Since 9.4, where dynamic background workers were added (7f7485a0cde),
the list is also manipulated in DetermineSleepTime(). That's bad
because the list now can be persistently corrupted if modified by both
a signal handler and DetermineSleepTime().

This was discovered during the investigation of hangs on buildfarm
member anole. It's unclear whether this bug is the source of these
hangs or not, but it's worth fixing either way. I have confirmed that
it can cause crashes.

It luckily looks like this only can cause problems when bgworkers are
actively used.

Discussion: 20140929193733.GB14400@awork2.anarazel.de

Backpatch to 9.3 where background workers were introduced.

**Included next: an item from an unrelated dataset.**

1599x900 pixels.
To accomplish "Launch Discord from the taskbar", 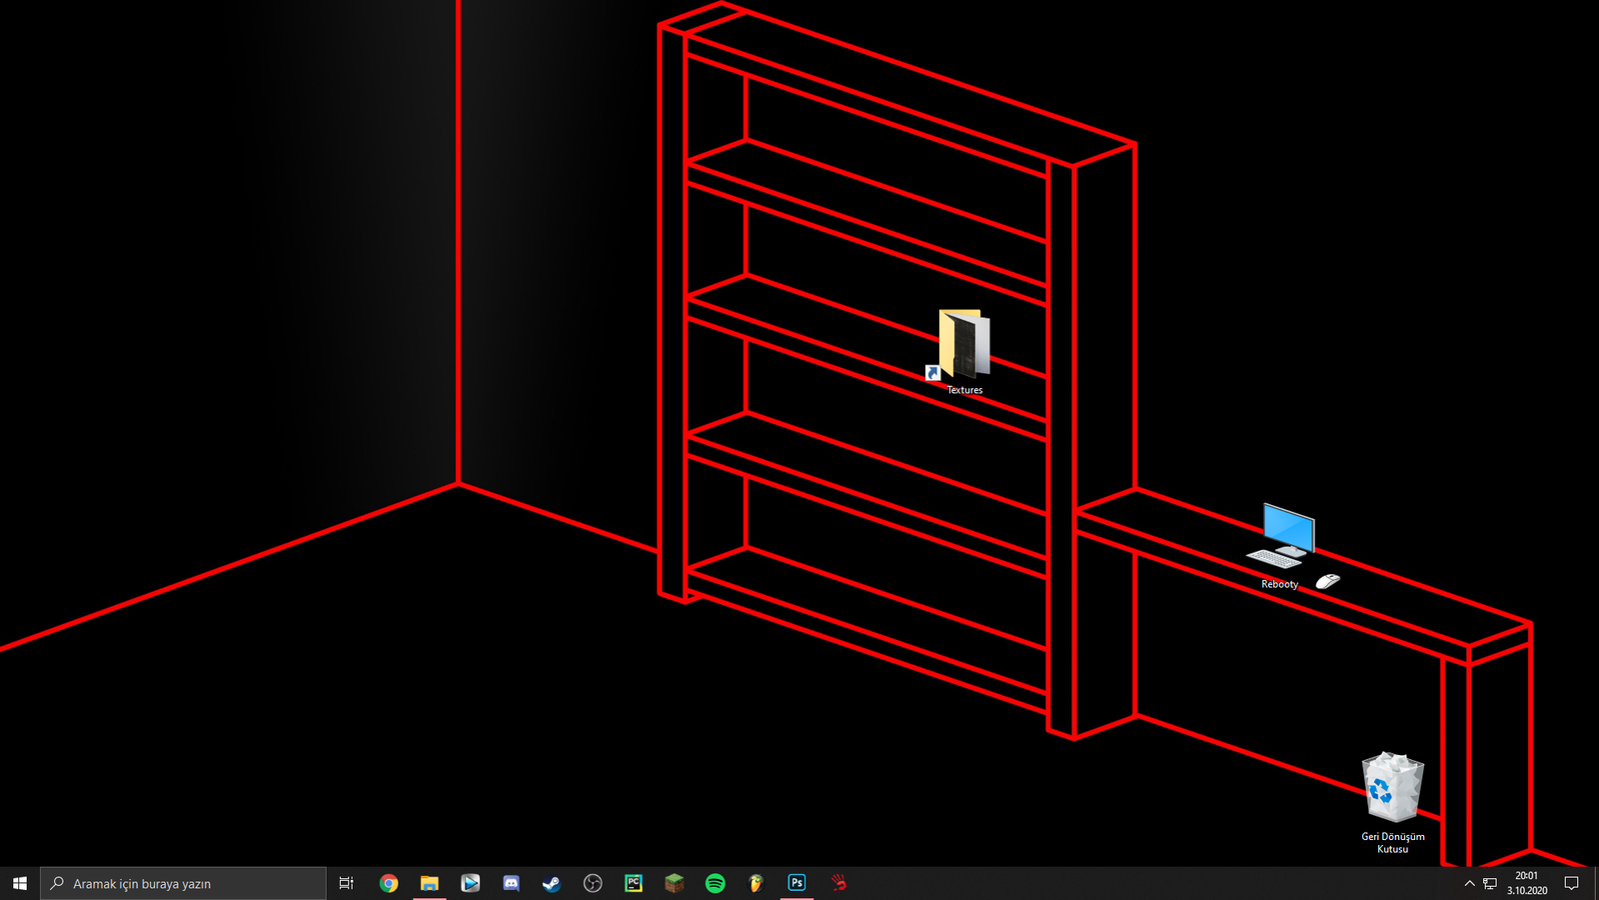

src/backend/postmaster/postmaster.c

index 39fa5641914d128c0e11f6d5ee79ce3026923e7b..15b0fe6d0bd519c93d9f17bef951be2297d469c2 100644 (file)
@@ -1486,6 +1486,8 @@ DetermineSleepTime(struct timeval * timeout)
 
 /*
  * Main idle loop of postmaster
+ *
+ * NB: Needs to be called with signals blocked
  */
 static int
 ServerLoop(void)
@@ -1507,34 +1509,38 @@ ServerLoop(void)
                /*
                 * Wait for a connection request to arrive.
                 *
+                * We block all signals except while sleeping. That makes it safe for
+                * signal handlers, which again block all signals while executing, to
+                * do nontrivial work.
+                *
                 * If we are in PM_WAIT_DEAD_END state, then we don't want to accept
-                * any new connections, so we don't call select() at all; just sleep
-                * for a little bit with signals unblocked.
+                * any new connections, so we don't call select(), and just sleep.
                 */
                memcpy((char *) &rmask, (char *) &readmask, sizeof(fd_set));
 
-               PG_SETMASK(&UnBlockSig);
-
                if (pmState == PM_WAIT_DEAD_END)
                {
+                       PG_SETMASK(&UnBlockSig);
+
                        pg_usleep(100000L); /* 100 msec seems reasonable */
                        selres = 0;
+
+                       PG_SETMASK(&BlockSig);
                }
                else
                {
                        /* must set timeout each time; some OSes change it! */
                        struct timeval timeout;
 
+                       /* Needs to run with blocked signals! */
                        DetermineSleepTime(&timeout);
 
+                       PG_SETMASK(&UnBlockSig);
+
                        selres = select(nSockets, &rmask, NULL, NULL, &timeout);
-               }
 
-               /*
-                * Block all signals until we wait again.  (This makes it safe for our
-                * signal handlers to do nontrivial work.)
-                */
-               PG_SETMASK(&BlockSig);
+                       PG_SETMASK(&BlockSig);
+               }
 
                /* Now check the select() result */
                if (selres < 0)